**TASK:** Compute how many lines in the entries below contain "screenshot", and output nothing but the number.

--- RECORDS SHOWN ---

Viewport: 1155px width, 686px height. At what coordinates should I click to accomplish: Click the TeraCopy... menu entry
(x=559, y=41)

---
--- RECORDS SHOWN ---

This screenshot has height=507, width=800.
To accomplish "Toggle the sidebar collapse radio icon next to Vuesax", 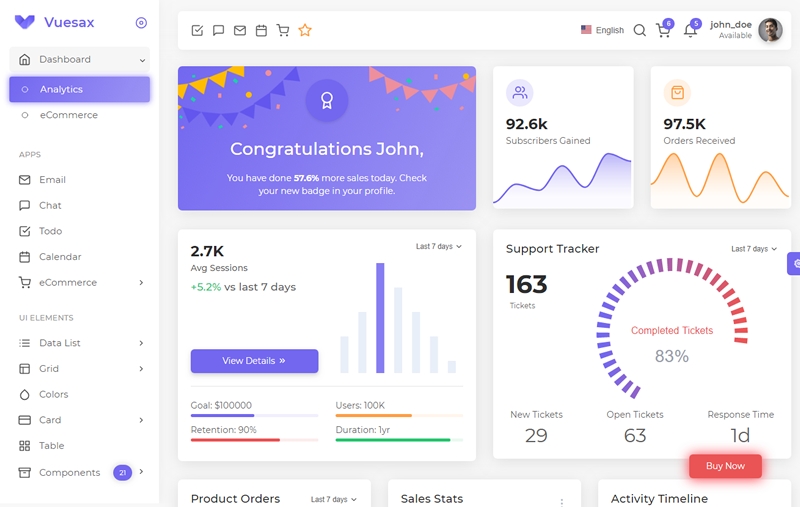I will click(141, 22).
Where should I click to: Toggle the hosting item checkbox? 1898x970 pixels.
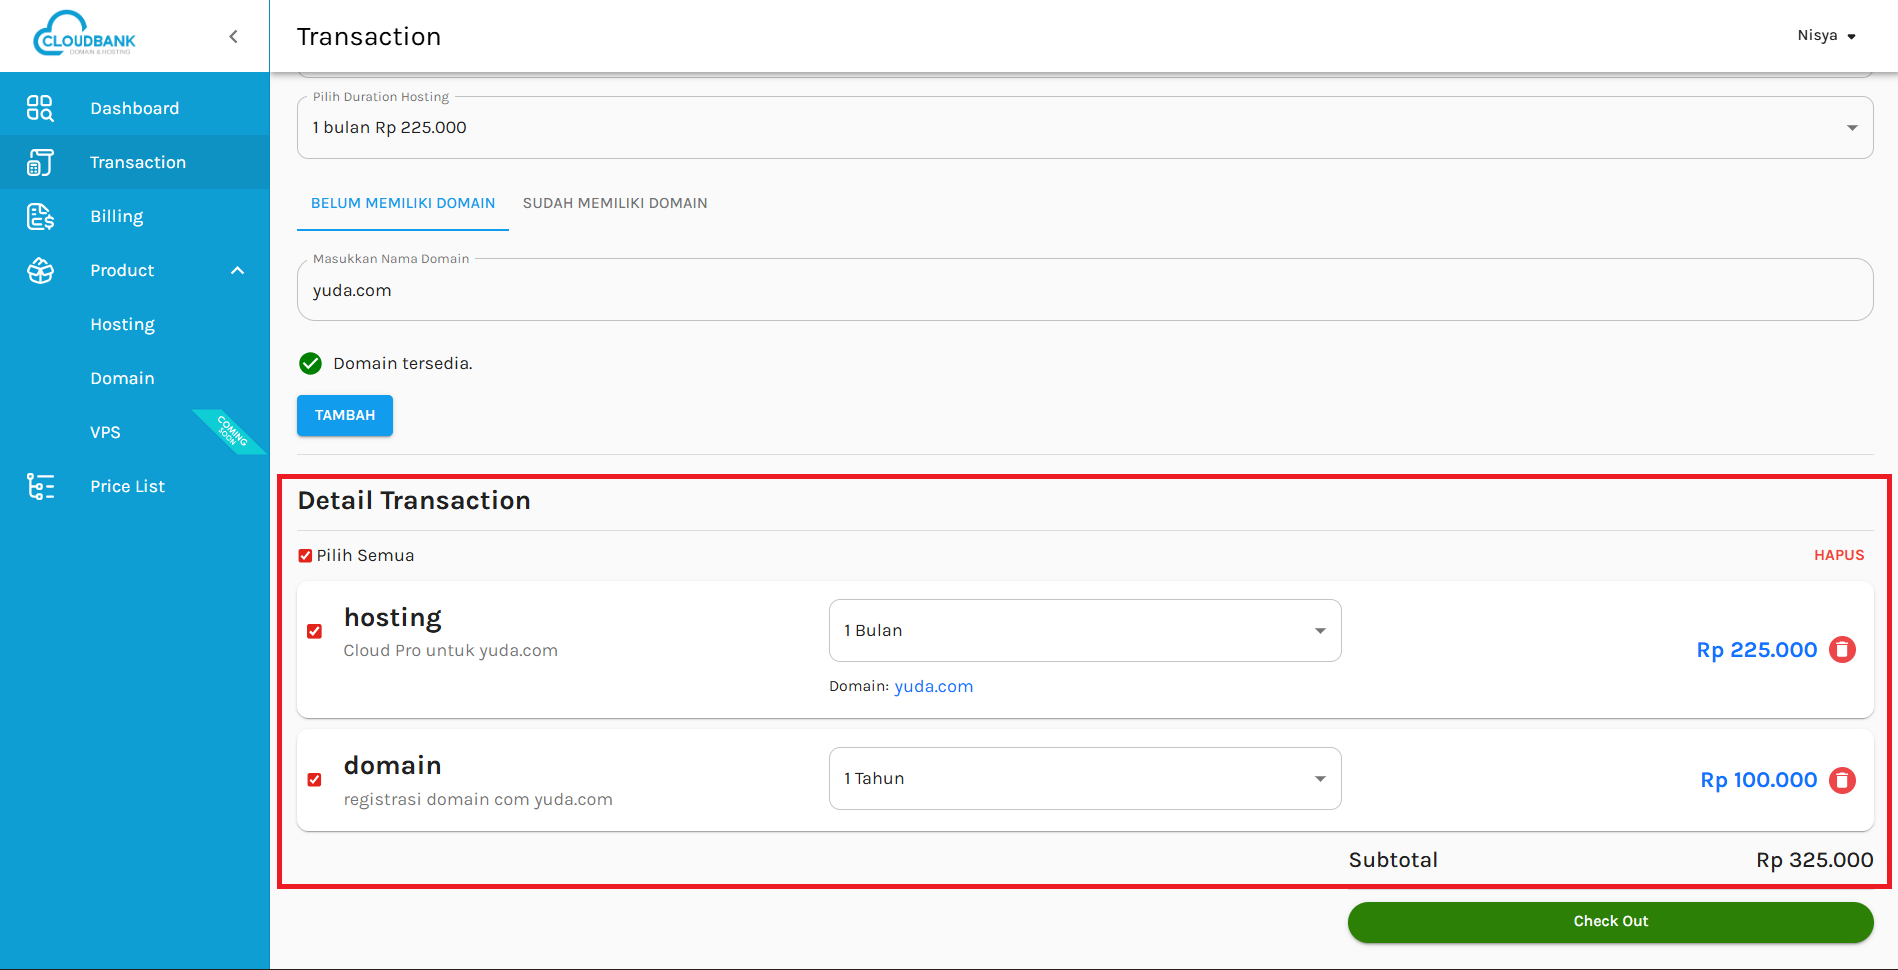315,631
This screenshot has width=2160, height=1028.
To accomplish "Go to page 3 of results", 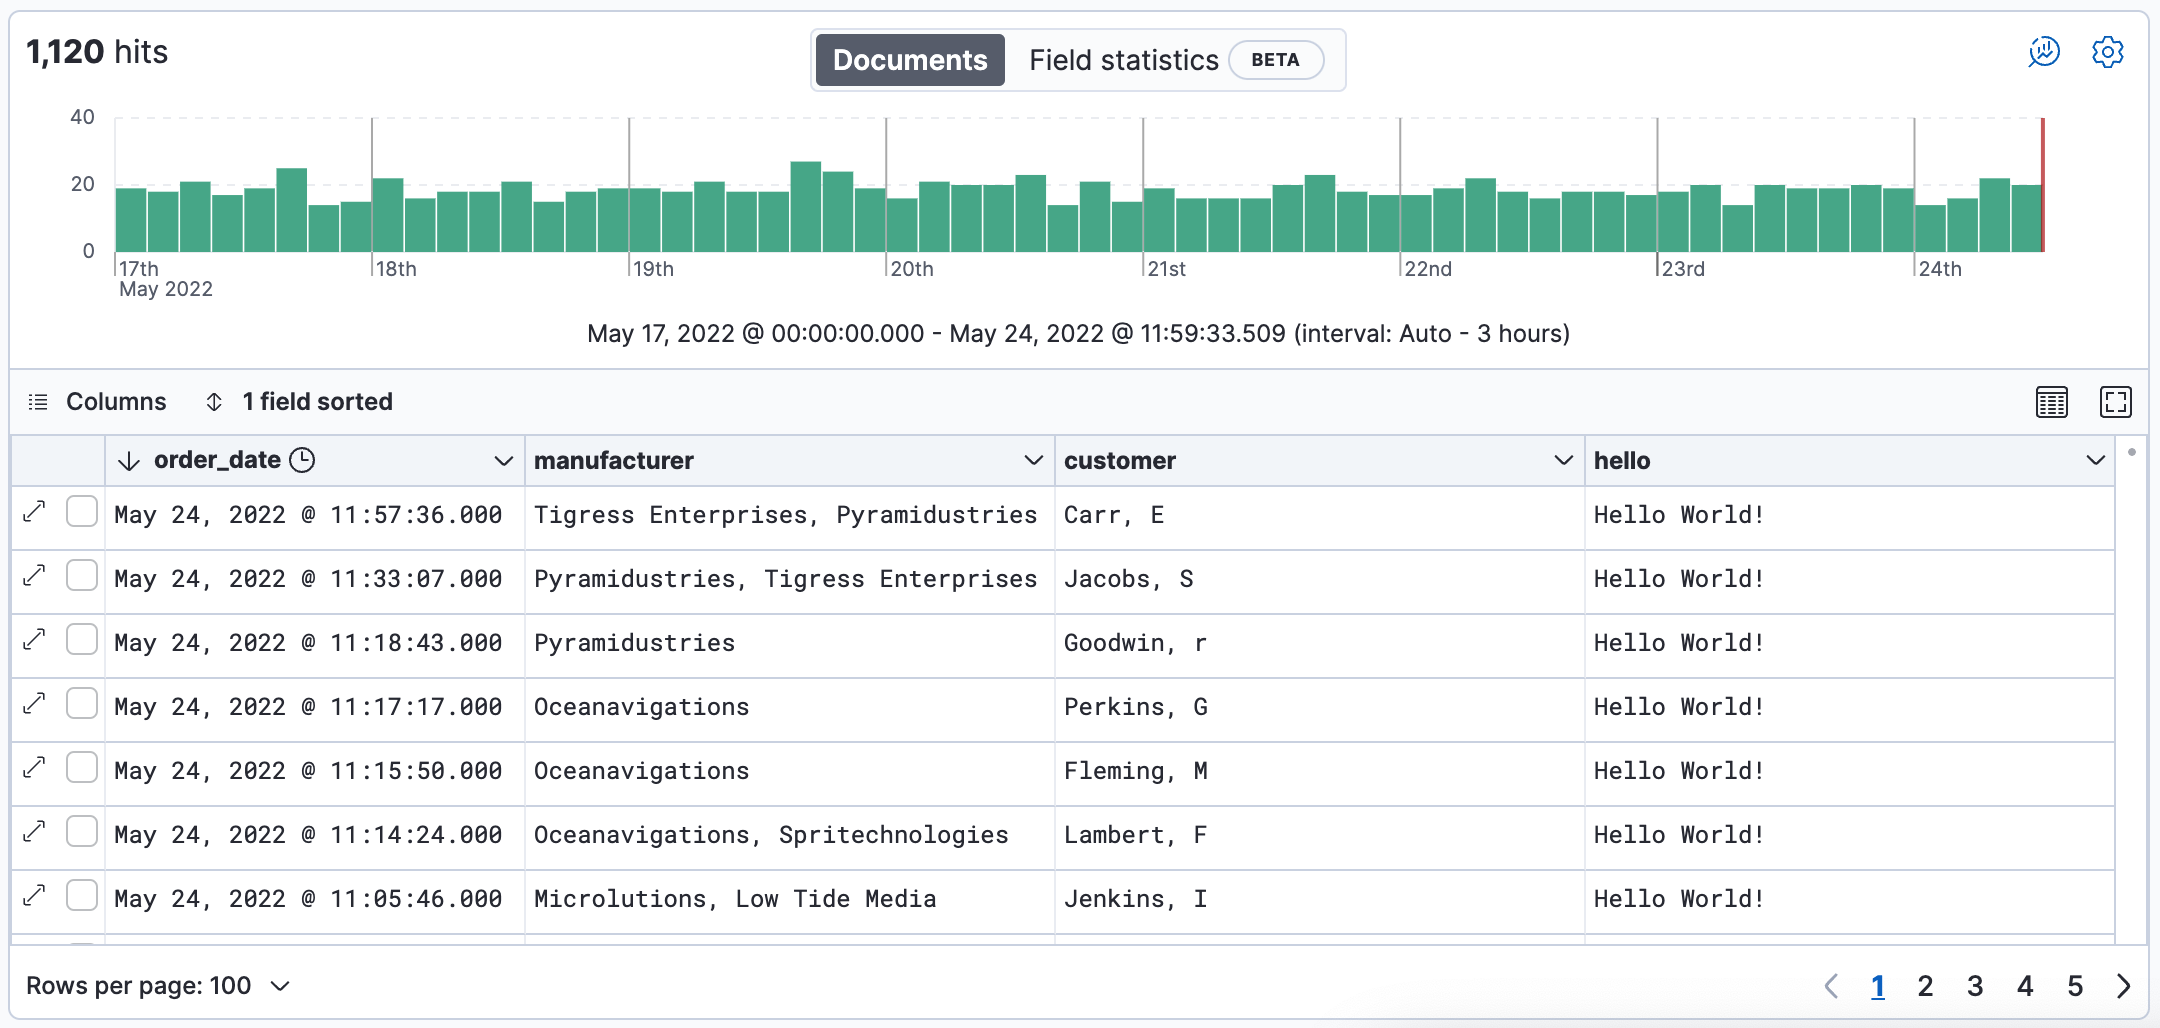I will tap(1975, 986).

---
--- RECORDS SHOWN ---

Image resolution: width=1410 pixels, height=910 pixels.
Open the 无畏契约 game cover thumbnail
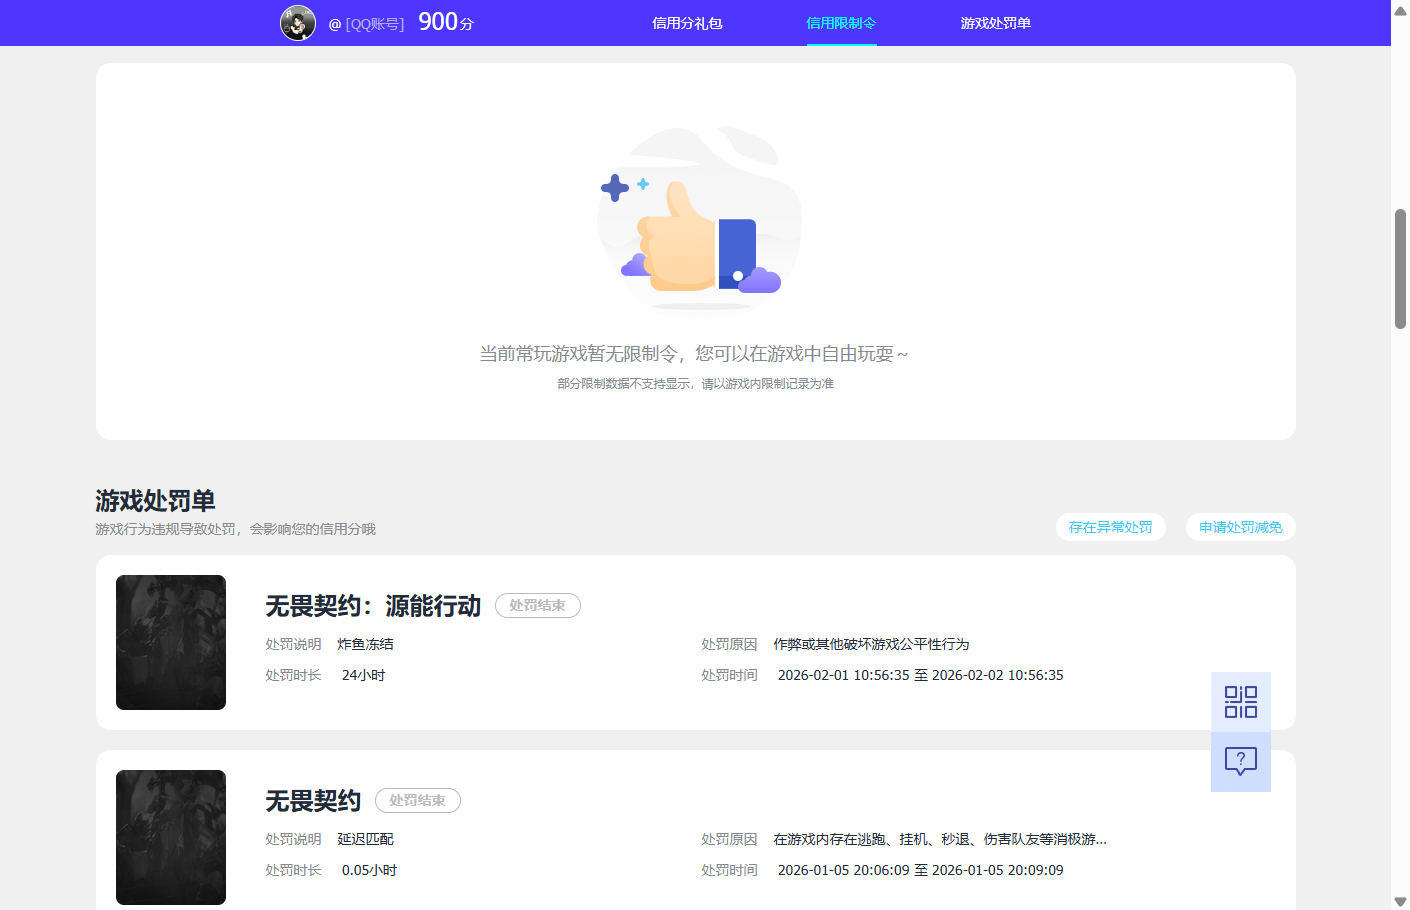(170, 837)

---

**YOUR RESPONSE:** 2